Extract provided:

⟨

SA’s Sub-Tropical Paradise
Margate is a carefree, friendly and exciting town on the South Coast of Kwa-Zulu Natal, only an hour and half from Durban. A sub-tropical paradise of golden beaches, coastal forests and endless sunny days!
At the centre of all the activities in this resort town is the long, sandy, world class Blue Flag Margate Main Beach manned by life guards and shark nets. The beach also boasts an amusement park, flea market, Olympic size swimming pool, kids pool and other activities all surrounded by restaurants and cocktail bars. School holidays sees Margate Beach abound with extra activities and concerts by big-name bands – if you not crazy about crowds, perhaps a visit out of season is what you would prefer and because of Margate’s all year-round good weather, a definite possibility.
The warm Indian Ocean water offers an abundance of tropical fish and coral reefs and large shoals of game fish while groups of sharks congregate around diving sites such as Protea Banks which makes scuba diving and snorkelling a must in Margate. Other water activities include fishing, canoeing surfing, skiing, windsurfing and boating.
Margate offers more than fun in the sun and if you prefer to spend the day doing a little shopping there are a few fine art galleries, craft shops and the Hibiscus Shopping Mall or Southcoast Mall are also close at hand to help you with your retails therapy needs. Visitors can take in a game of golf at the well-known Margate Golf Club or stroll amongst a diverse and exquisite selection of birds at the Margate Bird Park – there is always something to satisfy your every holiday mood in Margate!
Margate offers every type of accommodation to suit every travellers pocket. Choose from self-catering apartments, B&B’s, Guesthouses, Beach cottages, camping and caravanning or 5-Star Hotels, Margate has it all!
Places to Visit
Things to do and see
- Margate Art Museum
- Margate Beach
- Lucien Beach
- Mpenjati Naturist Beach
- Skyline Nature Reserve
- Wild Swing at Oribi Gorge
- Mac Banana
- Margate Bird Park
- Butterfly Valley
- Riverbend Crocodile Farm
- Pure Venom Reptile Park
- South Coast Mall
- Hibiscus Mall
- Shelly Centre
- Margate Golf Course
- Wild Coast Sun
Margate receives approximately 717 mm of rain annually with the majority of its’ rainfall occurring during the summer months.
Summer months, November to March will have average temperatures of between 18˚C and 27˚C.
Winter months, May to August will have average temperatures of between 10˚C and 22˚C.
Margate was once a small fishing village with only a large, partly 12th century church of St John’s set on a hill and a track down to a cluster of houses around the harbour and was known as “Meregate”.

⟩

Supplied records:
⟨

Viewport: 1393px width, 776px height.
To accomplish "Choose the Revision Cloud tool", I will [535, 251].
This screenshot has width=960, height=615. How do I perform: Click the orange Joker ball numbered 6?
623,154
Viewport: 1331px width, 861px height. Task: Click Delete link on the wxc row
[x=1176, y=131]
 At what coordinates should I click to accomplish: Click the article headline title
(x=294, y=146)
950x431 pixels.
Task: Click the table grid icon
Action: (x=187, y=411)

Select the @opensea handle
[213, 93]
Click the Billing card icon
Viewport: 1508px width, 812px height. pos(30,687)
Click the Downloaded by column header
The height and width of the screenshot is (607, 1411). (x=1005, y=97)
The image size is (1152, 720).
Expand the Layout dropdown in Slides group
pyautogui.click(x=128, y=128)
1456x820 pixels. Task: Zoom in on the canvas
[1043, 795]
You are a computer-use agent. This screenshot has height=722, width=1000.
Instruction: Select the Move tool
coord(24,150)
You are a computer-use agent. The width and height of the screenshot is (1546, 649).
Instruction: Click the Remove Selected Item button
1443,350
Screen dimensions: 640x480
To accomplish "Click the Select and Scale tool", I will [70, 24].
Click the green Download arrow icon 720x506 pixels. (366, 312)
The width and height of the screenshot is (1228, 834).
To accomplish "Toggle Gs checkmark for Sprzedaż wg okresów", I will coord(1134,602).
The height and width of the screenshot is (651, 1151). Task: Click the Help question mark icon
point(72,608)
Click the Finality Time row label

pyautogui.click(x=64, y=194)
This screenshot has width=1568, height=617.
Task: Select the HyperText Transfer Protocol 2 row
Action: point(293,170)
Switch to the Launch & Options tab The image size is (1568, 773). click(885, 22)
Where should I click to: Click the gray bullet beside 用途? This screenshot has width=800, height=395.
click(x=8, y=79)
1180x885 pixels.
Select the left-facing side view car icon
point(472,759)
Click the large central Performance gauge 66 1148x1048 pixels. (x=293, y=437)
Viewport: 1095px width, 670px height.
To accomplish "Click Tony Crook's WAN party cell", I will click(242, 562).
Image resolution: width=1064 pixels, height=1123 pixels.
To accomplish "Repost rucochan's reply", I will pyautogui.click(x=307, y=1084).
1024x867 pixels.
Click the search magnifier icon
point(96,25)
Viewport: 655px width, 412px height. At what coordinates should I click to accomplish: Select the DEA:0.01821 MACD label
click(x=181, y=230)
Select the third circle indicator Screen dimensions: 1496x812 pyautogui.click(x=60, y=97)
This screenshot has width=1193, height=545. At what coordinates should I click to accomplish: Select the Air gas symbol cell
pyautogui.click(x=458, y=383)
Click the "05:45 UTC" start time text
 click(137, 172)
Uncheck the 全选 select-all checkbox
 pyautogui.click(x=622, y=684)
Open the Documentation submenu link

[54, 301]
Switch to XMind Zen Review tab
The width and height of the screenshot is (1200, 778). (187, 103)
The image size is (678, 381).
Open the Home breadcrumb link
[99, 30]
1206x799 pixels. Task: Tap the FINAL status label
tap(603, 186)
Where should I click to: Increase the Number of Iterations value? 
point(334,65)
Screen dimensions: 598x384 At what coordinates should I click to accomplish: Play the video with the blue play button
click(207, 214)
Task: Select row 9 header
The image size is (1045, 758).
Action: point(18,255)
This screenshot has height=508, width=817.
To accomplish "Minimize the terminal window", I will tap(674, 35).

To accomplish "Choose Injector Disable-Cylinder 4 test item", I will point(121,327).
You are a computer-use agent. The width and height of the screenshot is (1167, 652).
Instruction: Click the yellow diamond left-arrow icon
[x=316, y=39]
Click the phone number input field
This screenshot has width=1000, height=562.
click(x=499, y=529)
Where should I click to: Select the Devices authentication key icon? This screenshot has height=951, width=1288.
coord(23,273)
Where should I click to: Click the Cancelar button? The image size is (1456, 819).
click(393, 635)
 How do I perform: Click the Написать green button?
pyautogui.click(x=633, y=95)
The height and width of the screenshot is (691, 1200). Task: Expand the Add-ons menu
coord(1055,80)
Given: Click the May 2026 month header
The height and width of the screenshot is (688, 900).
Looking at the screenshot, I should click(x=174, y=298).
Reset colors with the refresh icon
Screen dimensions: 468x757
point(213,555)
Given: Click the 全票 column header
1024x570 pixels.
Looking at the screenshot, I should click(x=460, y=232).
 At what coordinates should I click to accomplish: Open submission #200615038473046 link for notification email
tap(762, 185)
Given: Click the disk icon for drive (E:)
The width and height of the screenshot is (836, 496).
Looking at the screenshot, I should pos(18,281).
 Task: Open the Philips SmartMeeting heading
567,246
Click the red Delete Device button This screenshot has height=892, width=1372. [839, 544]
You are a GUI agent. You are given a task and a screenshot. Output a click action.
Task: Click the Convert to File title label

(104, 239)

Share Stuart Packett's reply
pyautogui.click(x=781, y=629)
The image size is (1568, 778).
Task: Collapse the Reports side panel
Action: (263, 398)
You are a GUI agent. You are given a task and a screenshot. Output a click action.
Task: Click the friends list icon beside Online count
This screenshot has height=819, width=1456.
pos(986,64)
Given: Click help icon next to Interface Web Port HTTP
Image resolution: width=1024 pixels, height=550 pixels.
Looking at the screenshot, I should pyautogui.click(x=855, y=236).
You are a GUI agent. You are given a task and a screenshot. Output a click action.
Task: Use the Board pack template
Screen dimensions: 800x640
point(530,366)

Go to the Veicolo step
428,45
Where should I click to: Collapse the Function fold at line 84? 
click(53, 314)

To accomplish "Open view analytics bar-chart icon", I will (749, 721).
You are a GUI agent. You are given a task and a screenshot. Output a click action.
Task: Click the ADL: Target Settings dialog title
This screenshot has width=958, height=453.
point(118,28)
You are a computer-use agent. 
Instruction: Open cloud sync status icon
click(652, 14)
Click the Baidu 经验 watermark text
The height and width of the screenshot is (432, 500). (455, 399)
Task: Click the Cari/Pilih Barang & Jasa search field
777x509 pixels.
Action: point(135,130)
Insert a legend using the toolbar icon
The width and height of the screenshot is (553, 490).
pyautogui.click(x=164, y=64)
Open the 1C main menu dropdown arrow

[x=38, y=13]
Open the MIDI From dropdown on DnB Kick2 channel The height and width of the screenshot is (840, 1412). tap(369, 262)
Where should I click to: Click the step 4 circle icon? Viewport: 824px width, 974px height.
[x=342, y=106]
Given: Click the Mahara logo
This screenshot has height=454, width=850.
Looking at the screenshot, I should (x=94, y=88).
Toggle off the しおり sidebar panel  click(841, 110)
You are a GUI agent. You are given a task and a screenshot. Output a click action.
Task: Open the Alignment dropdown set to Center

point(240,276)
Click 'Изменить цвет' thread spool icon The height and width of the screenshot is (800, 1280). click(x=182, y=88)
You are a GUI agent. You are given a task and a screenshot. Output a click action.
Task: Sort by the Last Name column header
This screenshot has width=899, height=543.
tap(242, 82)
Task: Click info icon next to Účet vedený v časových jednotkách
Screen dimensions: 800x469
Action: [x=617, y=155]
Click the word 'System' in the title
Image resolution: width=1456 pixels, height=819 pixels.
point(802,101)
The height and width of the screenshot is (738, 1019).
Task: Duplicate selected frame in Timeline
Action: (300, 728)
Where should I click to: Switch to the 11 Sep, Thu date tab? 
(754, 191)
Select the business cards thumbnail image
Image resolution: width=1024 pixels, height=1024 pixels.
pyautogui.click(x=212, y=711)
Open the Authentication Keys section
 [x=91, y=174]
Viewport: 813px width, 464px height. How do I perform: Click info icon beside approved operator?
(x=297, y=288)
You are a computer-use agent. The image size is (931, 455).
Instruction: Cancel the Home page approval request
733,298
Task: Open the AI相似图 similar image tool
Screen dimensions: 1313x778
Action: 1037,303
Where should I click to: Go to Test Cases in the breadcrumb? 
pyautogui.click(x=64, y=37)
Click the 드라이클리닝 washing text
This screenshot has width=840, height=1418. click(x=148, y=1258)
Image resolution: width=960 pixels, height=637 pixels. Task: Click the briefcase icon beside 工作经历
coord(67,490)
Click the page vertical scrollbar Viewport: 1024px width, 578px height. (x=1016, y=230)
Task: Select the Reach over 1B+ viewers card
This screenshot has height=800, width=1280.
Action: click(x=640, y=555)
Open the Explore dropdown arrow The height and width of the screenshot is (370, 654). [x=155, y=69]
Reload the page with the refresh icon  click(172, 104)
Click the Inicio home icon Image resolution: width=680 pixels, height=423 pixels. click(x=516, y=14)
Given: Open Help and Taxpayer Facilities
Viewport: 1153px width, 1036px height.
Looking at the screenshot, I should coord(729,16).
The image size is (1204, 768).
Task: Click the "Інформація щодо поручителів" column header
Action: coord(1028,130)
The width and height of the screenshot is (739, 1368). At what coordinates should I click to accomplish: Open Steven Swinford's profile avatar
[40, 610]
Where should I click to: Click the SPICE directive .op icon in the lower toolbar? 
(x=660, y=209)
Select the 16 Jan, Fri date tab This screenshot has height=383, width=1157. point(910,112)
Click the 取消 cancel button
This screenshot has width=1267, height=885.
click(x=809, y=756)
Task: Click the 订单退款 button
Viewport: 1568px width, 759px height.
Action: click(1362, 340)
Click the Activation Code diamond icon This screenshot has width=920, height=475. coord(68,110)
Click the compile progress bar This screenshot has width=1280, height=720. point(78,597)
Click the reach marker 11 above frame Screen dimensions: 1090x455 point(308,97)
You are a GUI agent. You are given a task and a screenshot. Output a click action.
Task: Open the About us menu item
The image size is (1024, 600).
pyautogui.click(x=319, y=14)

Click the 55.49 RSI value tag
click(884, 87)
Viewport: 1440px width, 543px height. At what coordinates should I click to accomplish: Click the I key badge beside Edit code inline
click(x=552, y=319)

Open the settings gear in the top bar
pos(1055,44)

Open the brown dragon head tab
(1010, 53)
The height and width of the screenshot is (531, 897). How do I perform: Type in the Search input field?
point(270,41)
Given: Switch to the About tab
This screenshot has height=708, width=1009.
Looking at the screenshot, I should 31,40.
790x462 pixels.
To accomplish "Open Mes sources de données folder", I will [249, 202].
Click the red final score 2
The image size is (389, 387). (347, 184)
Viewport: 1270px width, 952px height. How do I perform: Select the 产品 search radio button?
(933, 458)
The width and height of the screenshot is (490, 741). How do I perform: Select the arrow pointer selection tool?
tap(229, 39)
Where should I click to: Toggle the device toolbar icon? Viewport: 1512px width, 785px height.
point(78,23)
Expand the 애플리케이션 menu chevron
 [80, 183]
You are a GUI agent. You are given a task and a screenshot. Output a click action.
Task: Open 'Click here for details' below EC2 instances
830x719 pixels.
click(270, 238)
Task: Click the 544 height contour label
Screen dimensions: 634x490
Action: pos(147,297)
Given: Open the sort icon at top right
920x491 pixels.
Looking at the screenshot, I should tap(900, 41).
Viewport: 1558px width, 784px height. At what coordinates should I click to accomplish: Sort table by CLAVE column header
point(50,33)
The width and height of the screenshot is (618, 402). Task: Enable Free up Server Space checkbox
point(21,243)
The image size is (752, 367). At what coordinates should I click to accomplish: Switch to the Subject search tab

⟩

Work to complete:
(A) From the Margate travel text, copy word for word the part that opens with the words containing "Summer months, November" and closes with "10˚C and 22˚C.".
(B) Answer these questions from the Margate travel text:
(i) How long does the text say it takes to get from Durban to Margate?
(ii) About how much rain does Margate receive each year?
(iii) What average temperature range does the text give for the winter months?

Task answers:
(A)
Summer months, November to March will have average temperatures of between 18˚C and 27˚C.
Winter months, May to August will have average temperatures of between 10˚C and 22˚C.

(B)
(i) Only an hour and half.
(ii) Approximately 717 mm.
(iii) Between 10˚C and 22˚C (May to August).